Berthe Morisot, Jean-François Millet, exilés de guerre

En 1870-1871, l’avancée des troupes prussiennes en Ile-de-France incite deux artistes à se réfugier à Cherbourg : Jean-François Millet, qui retrouve là sa région natale, et Berthe Morisot, qui séjourne chez sa sœur. Avec son importante présence militaire, Cherbourg apparaît comme un lieu sûr. Morisot s’intéresse à l’activité du port, tandis que Millet effectue un pèlerinage nostalgique sur les terres de son enfance. Sa maison natale de Gréville ayant été vendue l’année précédente, il loge à l’auberge Polydor (située à l’emplacement de l’actuelle boulangerie de la commune), point de départ d’une série d’excursions d’où il ramène une moisson de dessins.

 

Autour de Victor Hugo : un pèlerinage artistique à Guernesey

Sur l’île anglo-normande de Guernesey, un pèlerinage artistique et littéraire autour de Victor Hugo et de sa résidence d’exil d’Hauteville House se met progressivement en place à partir du milieu des années 1860

 

Les rivages du Val-de-Saire : l’invention d’un paysage

Les ports de pêche paisibles du Val de Saire – Saint-Vaast-la-Hougue, Barfleur, demeurés imperméables à la vie moderne, séduisent les peintres de la génération impressionniste, attirés par la transparence de la lumière, la mobilité des ciels et le pittoresque des lieux. Antoine Guillemet, Eugène Boudin, Frank Myers Boggs, Iwill y séjournent à plusieurs reprises. Deux motifs ont leurs faveurs: la silhouette trapue de la petite église de Barfleur et la baie de Morsalines.

 

 Peindre l’homme

Certains artistes, de filiation naturaliste, s’intéressent aux us et coutumes locales, à la vie des pêcheurs et aux mœurs rurales. Les œuvres de commande commémorant l’arrivée à Cherbourg du tsar Nicolas II le 5 octobre 1896 livrent quant à elles une vision puissante de ces autres travailleurs de la mer que sont les matelots.

 

Les solitudes sauvages de la côte Ouest

Le rude territoire de La Hague, à l’ouest de Cherbourg, voit s’aventurer sur ses falaises abruptes quelques explorateurs artistiques en quête de spiritualité, comme Alphonse Osbert, ou de panoramas spectaculaires, à l’instar d’Albert Marquet.

 

 Retraites artistiques

André Mare et Paul Signac vont tous deux trouver refuge dans le Cotentin au cours des dernières années de leur vie.
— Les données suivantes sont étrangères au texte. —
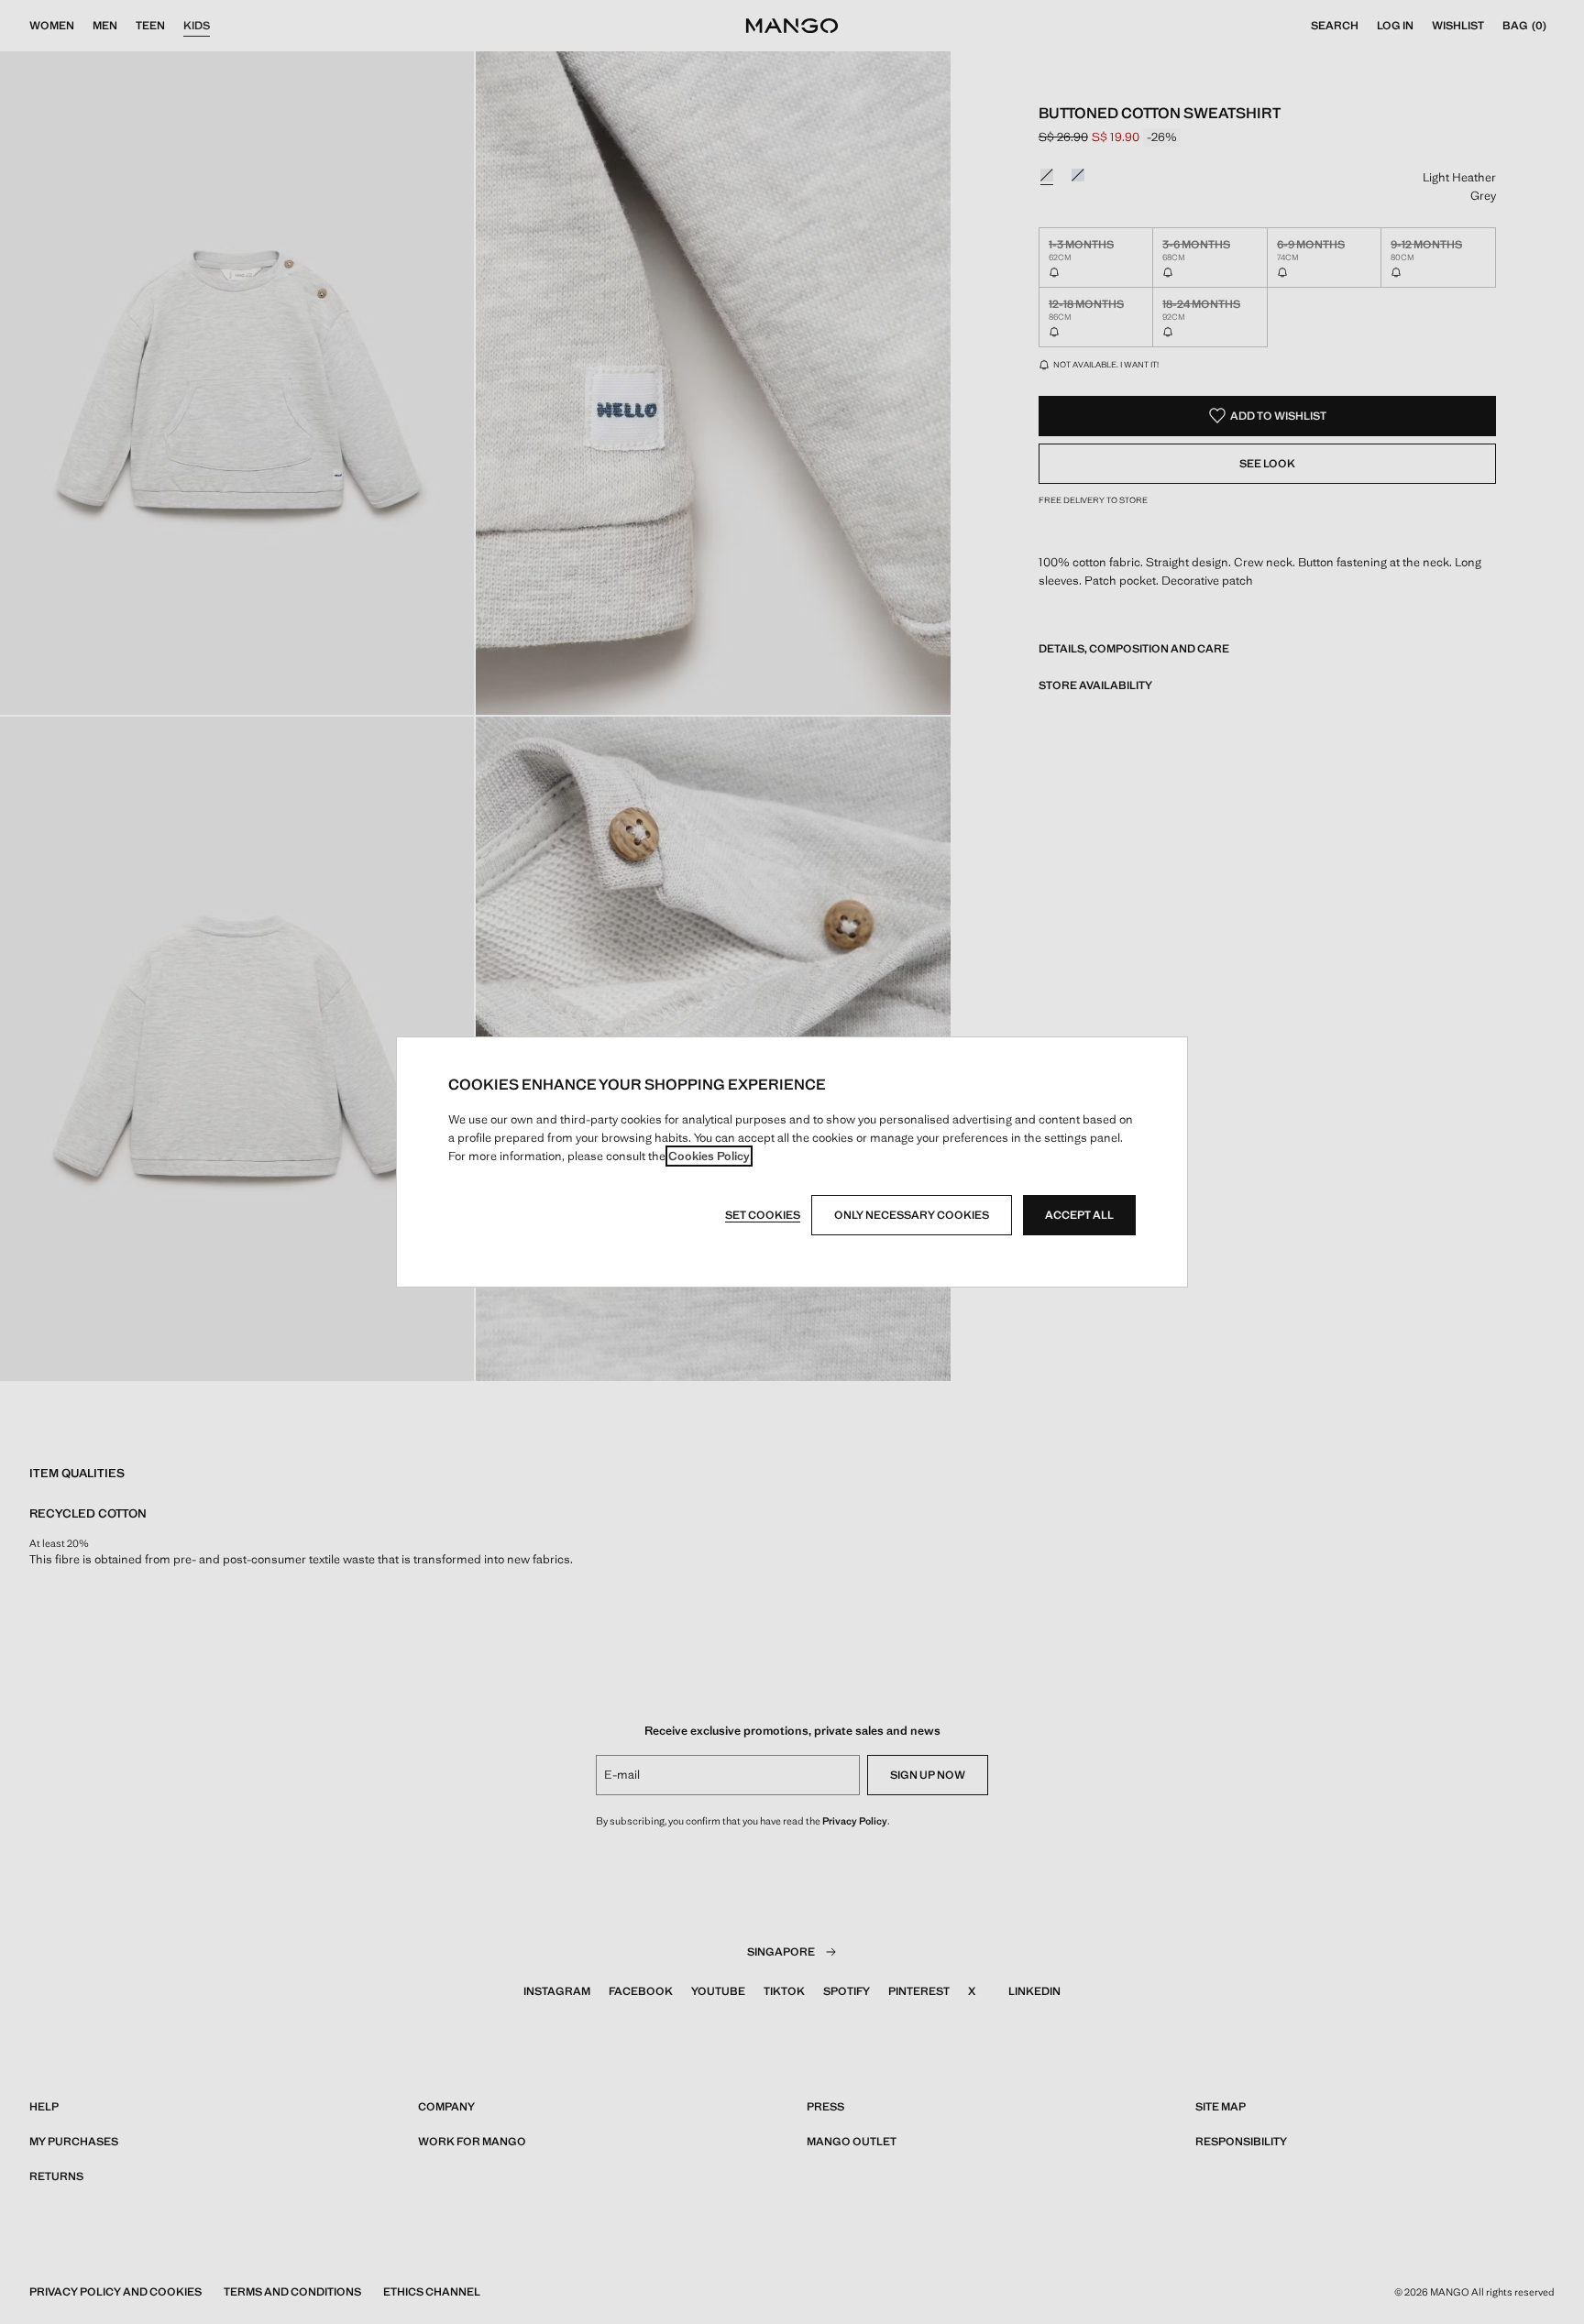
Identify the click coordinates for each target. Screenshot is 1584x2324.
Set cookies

André Mare retrouve sa Normandie natale à la fin des années 1920, alors que son état de santé le contraint à abandonner ses activités de décorateur. Il se remet à peindre et sillonne l’intérieur des terres rurales du Cotentin, qu’il représente dans des paysages fermement structurés. Paul Signac, quant à lui, acquiert en 1931 une maison située à l’extrémité du port de Barfleur, où il passera ses derniers étés.

 

Les amis d’Henri Bernadi

La dernière partie de l’exposition met en valeur le rôle joué par le commerçant et mécène cherbourgeois Henri Bernadi (1889-1974), qui a fédéré autour de lui deux peintres de l’École de Paris : Simon Segal et Henri Hayden. Segal élira domicile à Jobourg dans la Hague, de 1946 à 1953, partageant la vie de la population locale. Henri Hayden, quant à lui, effectuera des séjours réguliers à Cherbourg et dans la Hague de 1938 à 1958.